Me han hecho una propuesta sencilla e ingenua: juguemos. Conozcamos por lo menos una anécdota del vecino, la compañera de trabajo, nuestros hijos, abuelos o padres. Contemos la propia.

Las reglas del juego son las siguientes: lo que contemos de una u otra manera debe de habernos cambiado la vida. No se vale juzgar las historias que escuchemos. Es nuestra responsabilidad no dejar la anécdota del otro en el olvido. Me parece bien, yo juego. Tendré que regresar unos diecisiete años en mi línea de tiempo. Se escuchan arpas de flashback, humo, murciélagos y todo lo demás…

Estamos en la cancha de basquetbol del Colegio Madrid: “En realidad, Luisa, no eres fea. Podrías llegar a ser muy bonita”, me dice uno de mis amigos, ése al que le gusta quemar cosas y siempre anda echando palomas al escusado. Me acomodo la melena esponjosa y desaliñada. “Sí, podrías ser bonita”, le sigue el otro chamaco, el de los gargajos de colores, “Pero es que eres morena… mira, te verías guapa con que fueras igual pero güera, de ojos azules y, sobre todo, blanca”.
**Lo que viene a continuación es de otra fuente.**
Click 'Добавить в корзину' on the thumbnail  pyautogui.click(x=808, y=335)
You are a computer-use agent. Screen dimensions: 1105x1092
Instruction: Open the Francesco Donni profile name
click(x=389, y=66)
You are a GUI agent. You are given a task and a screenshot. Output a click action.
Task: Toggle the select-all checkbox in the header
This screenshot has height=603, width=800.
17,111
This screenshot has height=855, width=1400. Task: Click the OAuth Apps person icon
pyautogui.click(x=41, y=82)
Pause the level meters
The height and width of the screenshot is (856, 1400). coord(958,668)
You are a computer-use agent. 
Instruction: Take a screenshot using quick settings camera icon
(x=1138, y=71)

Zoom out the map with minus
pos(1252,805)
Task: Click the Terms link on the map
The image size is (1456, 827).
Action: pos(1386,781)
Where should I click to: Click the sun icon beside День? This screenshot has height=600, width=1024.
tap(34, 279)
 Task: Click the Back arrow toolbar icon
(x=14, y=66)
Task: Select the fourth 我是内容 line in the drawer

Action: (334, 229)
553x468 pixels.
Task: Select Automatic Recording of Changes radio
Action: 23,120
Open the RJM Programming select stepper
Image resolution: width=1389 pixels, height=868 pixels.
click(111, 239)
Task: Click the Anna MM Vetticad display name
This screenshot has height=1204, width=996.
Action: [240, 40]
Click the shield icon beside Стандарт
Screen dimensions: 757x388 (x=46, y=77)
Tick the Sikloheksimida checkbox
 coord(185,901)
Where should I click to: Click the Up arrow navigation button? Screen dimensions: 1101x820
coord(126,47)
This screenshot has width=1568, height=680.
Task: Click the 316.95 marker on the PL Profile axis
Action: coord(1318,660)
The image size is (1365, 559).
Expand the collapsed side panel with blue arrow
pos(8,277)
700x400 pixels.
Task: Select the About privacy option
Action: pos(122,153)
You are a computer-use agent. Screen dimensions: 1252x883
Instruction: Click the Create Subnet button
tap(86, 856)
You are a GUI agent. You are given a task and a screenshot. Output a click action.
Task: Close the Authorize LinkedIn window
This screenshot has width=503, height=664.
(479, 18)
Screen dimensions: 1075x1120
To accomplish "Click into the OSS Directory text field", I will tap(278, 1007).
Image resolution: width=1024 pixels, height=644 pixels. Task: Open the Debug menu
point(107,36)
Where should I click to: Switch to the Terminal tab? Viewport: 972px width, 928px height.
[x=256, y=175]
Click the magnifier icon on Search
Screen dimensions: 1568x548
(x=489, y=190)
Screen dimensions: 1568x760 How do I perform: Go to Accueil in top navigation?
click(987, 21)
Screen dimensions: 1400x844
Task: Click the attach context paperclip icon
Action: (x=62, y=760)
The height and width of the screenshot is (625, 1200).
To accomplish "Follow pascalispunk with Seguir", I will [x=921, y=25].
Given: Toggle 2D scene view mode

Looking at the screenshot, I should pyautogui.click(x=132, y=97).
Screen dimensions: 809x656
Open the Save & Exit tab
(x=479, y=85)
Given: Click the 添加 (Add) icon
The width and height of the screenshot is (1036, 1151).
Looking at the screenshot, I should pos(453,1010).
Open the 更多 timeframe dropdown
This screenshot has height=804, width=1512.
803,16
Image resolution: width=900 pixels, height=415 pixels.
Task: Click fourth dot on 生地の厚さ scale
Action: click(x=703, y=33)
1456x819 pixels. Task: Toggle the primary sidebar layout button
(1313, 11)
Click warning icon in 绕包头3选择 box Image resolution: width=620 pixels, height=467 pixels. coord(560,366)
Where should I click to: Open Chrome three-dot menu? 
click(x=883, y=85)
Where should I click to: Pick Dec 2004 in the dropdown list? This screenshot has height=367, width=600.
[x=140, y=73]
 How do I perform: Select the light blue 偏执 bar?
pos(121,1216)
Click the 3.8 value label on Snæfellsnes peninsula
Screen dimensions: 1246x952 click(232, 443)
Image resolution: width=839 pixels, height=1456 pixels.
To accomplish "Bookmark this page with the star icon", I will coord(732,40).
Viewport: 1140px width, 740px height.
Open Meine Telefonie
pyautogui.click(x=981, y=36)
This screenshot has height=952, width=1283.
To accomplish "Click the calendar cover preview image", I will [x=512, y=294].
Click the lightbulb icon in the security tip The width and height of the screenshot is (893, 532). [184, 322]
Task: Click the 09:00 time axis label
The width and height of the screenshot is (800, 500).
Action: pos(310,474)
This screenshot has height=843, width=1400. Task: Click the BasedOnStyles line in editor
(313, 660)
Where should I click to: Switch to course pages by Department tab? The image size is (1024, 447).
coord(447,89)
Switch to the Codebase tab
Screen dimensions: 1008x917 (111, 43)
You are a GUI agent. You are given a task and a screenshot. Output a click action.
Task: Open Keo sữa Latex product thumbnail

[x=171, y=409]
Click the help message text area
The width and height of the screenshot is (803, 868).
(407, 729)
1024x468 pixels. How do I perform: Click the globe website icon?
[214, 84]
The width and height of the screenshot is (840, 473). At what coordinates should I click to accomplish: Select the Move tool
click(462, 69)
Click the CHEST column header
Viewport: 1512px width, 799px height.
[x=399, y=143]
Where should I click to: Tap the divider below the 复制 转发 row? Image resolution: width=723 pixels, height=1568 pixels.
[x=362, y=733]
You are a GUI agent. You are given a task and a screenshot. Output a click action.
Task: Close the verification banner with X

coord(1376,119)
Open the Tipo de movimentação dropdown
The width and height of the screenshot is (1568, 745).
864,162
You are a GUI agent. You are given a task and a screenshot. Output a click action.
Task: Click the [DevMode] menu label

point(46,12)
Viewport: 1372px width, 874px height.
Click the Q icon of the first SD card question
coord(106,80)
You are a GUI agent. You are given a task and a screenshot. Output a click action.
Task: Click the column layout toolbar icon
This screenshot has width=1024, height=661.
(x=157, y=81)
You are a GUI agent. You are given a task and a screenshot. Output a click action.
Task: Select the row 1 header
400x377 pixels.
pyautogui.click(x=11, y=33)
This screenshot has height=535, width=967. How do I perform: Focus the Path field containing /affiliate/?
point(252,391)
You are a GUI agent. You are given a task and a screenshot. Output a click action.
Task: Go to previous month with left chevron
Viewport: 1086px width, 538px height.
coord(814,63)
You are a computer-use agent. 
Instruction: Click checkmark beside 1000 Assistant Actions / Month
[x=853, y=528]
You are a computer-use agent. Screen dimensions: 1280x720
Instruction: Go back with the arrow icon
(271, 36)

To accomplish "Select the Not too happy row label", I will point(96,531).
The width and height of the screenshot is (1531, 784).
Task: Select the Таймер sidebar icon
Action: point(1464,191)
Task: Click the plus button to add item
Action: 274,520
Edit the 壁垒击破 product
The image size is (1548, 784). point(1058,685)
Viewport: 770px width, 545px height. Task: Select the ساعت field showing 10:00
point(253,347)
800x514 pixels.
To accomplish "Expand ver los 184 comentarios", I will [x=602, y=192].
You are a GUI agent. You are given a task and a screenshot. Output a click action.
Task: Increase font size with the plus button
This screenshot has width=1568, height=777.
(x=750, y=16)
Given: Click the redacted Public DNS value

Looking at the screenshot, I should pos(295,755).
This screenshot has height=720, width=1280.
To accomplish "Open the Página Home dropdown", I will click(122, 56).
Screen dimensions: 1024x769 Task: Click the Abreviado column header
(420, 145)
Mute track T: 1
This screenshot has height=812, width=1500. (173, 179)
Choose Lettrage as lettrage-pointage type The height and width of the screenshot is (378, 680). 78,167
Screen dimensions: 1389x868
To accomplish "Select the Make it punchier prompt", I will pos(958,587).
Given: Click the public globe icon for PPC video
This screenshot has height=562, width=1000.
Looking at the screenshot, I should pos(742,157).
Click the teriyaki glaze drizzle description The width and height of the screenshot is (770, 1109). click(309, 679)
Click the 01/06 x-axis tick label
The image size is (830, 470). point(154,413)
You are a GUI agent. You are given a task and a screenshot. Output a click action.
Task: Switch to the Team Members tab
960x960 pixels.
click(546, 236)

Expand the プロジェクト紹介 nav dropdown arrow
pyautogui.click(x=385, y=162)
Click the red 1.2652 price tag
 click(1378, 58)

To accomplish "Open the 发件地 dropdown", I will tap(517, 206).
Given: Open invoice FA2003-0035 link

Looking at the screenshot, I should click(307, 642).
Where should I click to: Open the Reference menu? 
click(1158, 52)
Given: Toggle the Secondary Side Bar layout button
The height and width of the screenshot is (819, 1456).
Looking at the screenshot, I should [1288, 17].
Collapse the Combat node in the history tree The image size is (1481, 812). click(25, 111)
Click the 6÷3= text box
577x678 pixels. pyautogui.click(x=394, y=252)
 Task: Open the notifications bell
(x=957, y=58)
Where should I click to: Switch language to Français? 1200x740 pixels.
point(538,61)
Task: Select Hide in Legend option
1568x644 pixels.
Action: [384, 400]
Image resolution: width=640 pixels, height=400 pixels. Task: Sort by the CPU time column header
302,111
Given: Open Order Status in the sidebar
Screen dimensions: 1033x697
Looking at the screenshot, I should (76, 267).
Me recuerdo intentando una y otra vez ser bonita, parecerme a mis amigas, vestirme y actuar como las demás. Pero no soy bonita y por más que trate no podré cumplir con los modelos de lo que “se ve bien”. ¿Fallé?

Toda la secundaria y preparatoria me llamaron “la darketa lesbiana”; le saqué provecho al apodo. Pero hay una verdadera razón para compartirles todo esto.

Actualmente ser raro, único, distinto, ateo y excéntrico está de moda. Hace diecisiete años los modelos a seguir eran otros; lo “bueno” era parecerse a la ganadora del concurso de belleza, a Christina Aguilera o a Britney Spears antes de su colapso y su calva.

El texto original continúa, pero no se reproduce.